Он подскакивает, как ошпаренный. Осматривает шею, осматривает свои руки, Хани, он вновь мотает головой, как будто не хочет верить в то, что видит перед собой. Выглядит отчасти напуганным, удивленным и сбитым с толку.

— Нет.

— Нет?

— Нет, прости, я..., — голос охрипший, севший. Он встает, сглатывает, затем садится на пол, облокачивается спиной о диван и вновь находится в прострации. — Не могу.

Постепенно, Хани тоже успокаивается, и понимает, как вела себя, что делала и... о чем думала.

Хочется дать себе пощечину. Отвратительное чувство, будто она воспользовалась кем-то. У Чонгука тоже такие мысли?

Сползает к вампиру, садится рядом, но не касается, понимая, что он напряжен, что у него внутренние дебаты. Он хмурится, то сжимает, то разжимает ладонь в кулак, покусывает губы и, внезапно, напоминает того самого, закрытого Чонгука, как и в начале, который мог подарить Хани разве что плевок в лицо.
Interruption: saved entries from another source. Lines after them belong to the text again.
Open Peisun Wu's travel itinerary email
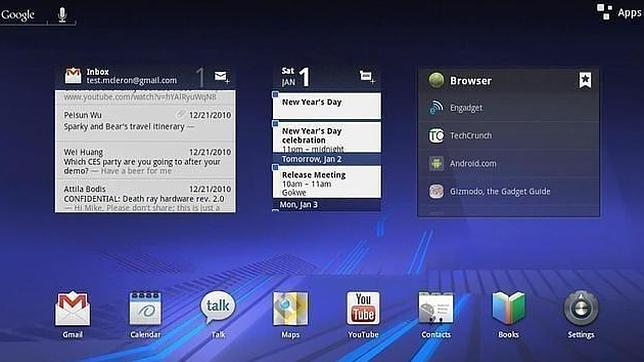644x362 pixels. (145, 122)
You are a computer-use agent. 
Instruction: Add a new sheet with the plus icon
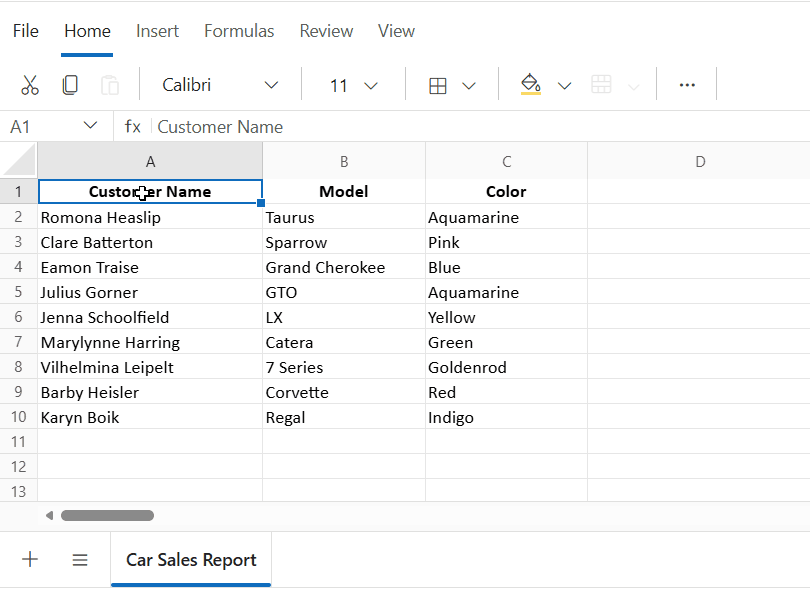29,559
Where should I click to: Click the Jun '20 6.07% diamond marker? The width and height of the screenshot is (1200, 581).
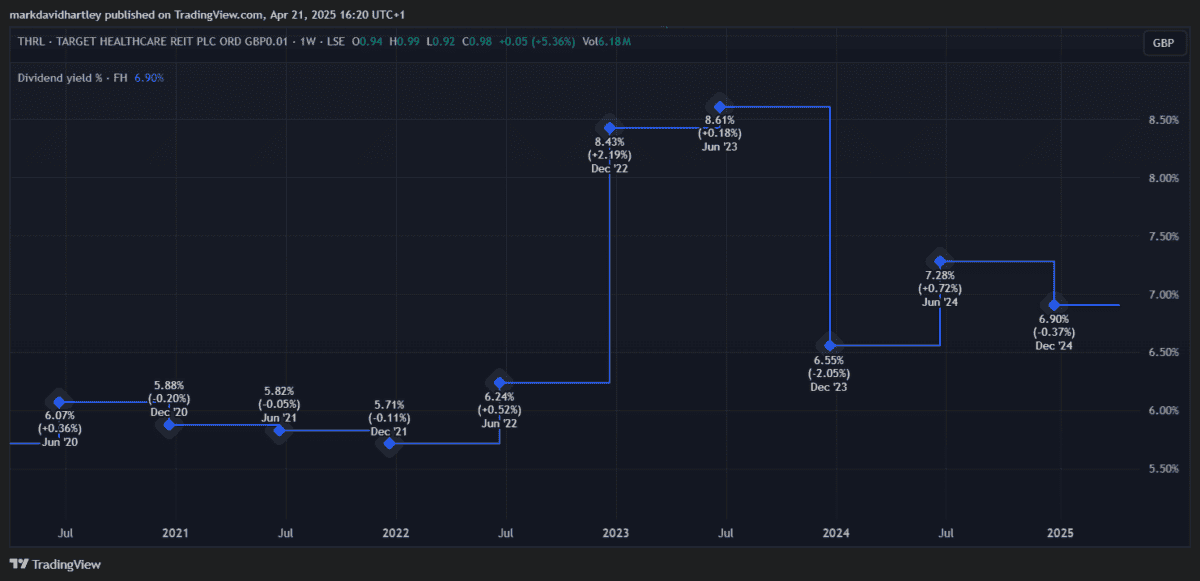[59, 402]
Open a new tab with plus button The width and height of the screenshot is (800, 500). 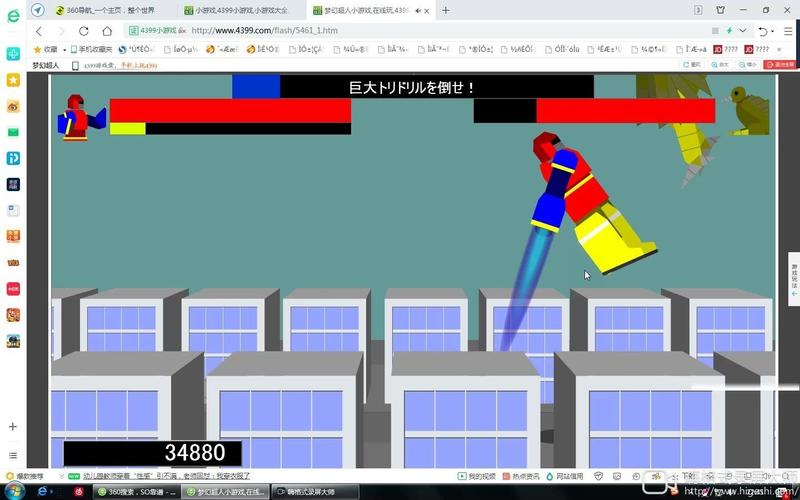tap(445, 10)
Сердце всё еще слишком громко стучит. Сложно вот так сразу перейти в обыкновенный режим "друзей", особенно после того, как они почти что переспали. Почти.

В Чонгуке еще слишком много запретов, и главный из них не может оставить его в покое, наверное, никогда.
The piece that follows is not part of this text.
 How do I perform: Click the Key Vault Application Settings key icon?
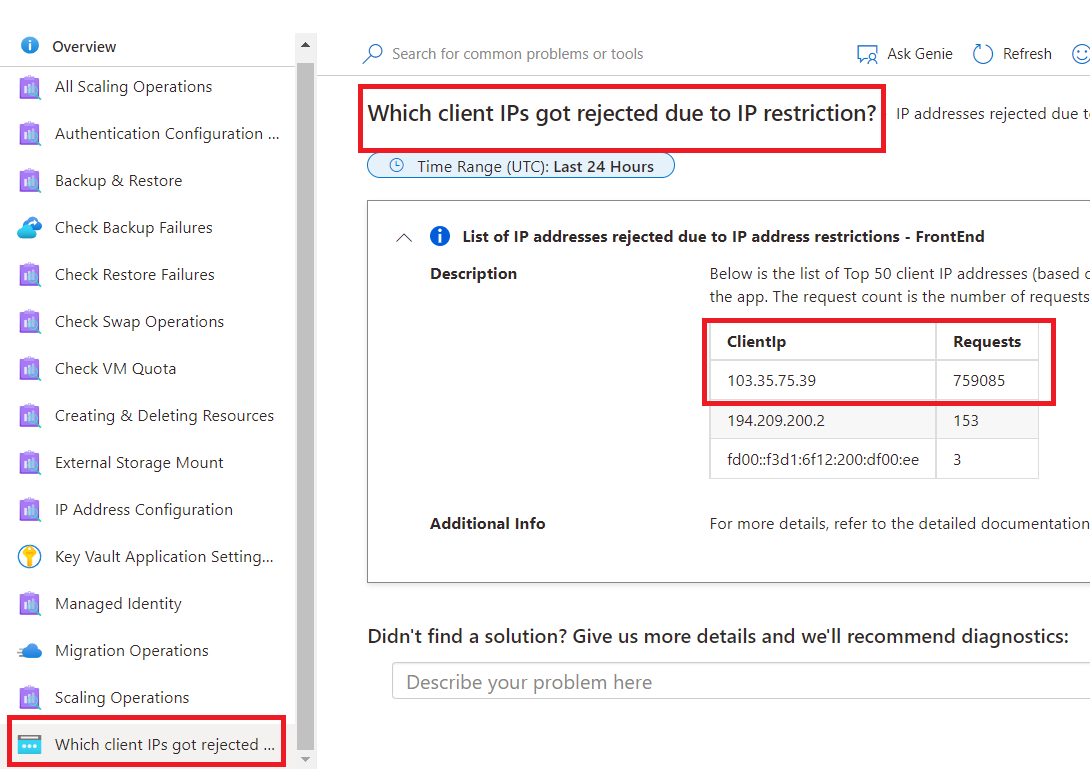point(28,556)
— Я тоже виновата. Я не подумала, что... мы же пообещали друг другу.

— Нет, дело не...

— Дело в Лиа, — Хани обрывисто вздыхает и смотрит на Чонгука, который отвернулся.

Стыдно признавать. Он думает, что сделает Хани больно, но он не представляет, как ранит обыкновенным молчанием. Они слишком много прошли, пережили, у них было слишком много разговоров, взглядов, касаний, и... она настолько его любит, что ей неважно, из-за чего Чонгук остановился, но важно, что ему плохо.

Так почему бы не сделать ему лучше?

— Хочешь... хочешь, я свяжу тебя с ней? Прямо здесь и сейчас?